── TEXT PROVIDED ──

The United Launch Alliance (ULA) have successfully made a second attempt to launch their Atlas V 401 – from Cape Canaveral on Saturday at 2:10pm EDT – following several failed attempts to find a gap in unacceptable weather during the 40 minute launch window on Friday – resulting in a 24 hour scrub turnaround. The Atlas V launched with the first in a new series of early warning satellites to detect missile launches.
Atlas V/SRIRS GEO-1 Overview:
The satellite, SBIRS GEO-1, is the first dedicated spacecraft to be launched as part of the Space Based Infrared System, or SBIRS, although two sensor packages hosted on other satellites are already in orbit. SBIRS is a system of spacecraft which monitor the Earth using infrared sensors in order to detect and track missile launches.
It will consist of satellites in geosynchronous orbit, and sensors on other satellites in highly elliptical orbits. Satellites in low Earth orbit were originally planned as well, however these were later cancelled.
The need to detect missile launches dates back to the Cold War, when both the United States and the Soviet Union perceived a danger that the other could launch a surprise nuclear attack. In the mid 1950s, the United States began development of the first space-based missile detection system; the Missile Defense Alarm System or MIDAS, which used satellites in low Earth orbit equipped with infrared sensors to detect launches.
The first spacecraft, Midas 1, was launched on 26 February 1960 atop an Atlas-Agena, however it failed to reach orbit after the upper stage failed to separate from the Atlas. Midas 2 was successfully launched on 24 May of the same year. The first six satellites were used to test systems, after which operational launches began. Midas 7, launched on 9 May 1963, was the first satellite to detect a missile launch.
In all, twelve MIDAS satellites were launched, of which three were lost in launch failures. In addition, two test flights of the infrared sensors were made, under the designations Discoverer 19 and 21. The last MIDAS satellite, FTV-1353, was launched on 5 October 1966. Although an operational constellation of twelve satellites had originally been planned, by the end of the programme MIDAS was considered an experimental system, and never operated at full capacity.

───
── AVAILABLE DATA ──

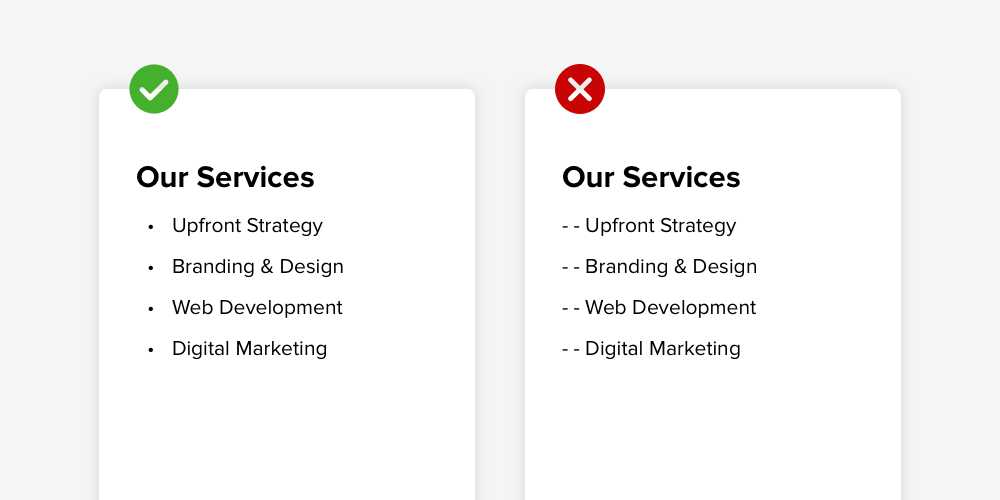Click the bullet before Web Development

[151, 309]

───

Reproduce the passage of the Atlas V launch article that begins with "The United Launch" and ends with "detect missile launches.". The material comes from a separate source that has no connection to the Atlas V launch article.

The United Launch Alliance (ULA) have successfully made a second attempt to launch their Atlas V 401 – from Cape Canaveral on Saturday at 2:10pm EDT – following several failed attempts to find a gap in unacceptable weather during the 40 minute launch window on Friday – resulting in a 24 hour scrub turnaround. The Atlas V launched with the first in a new series of early warning satellites to detect missile launches.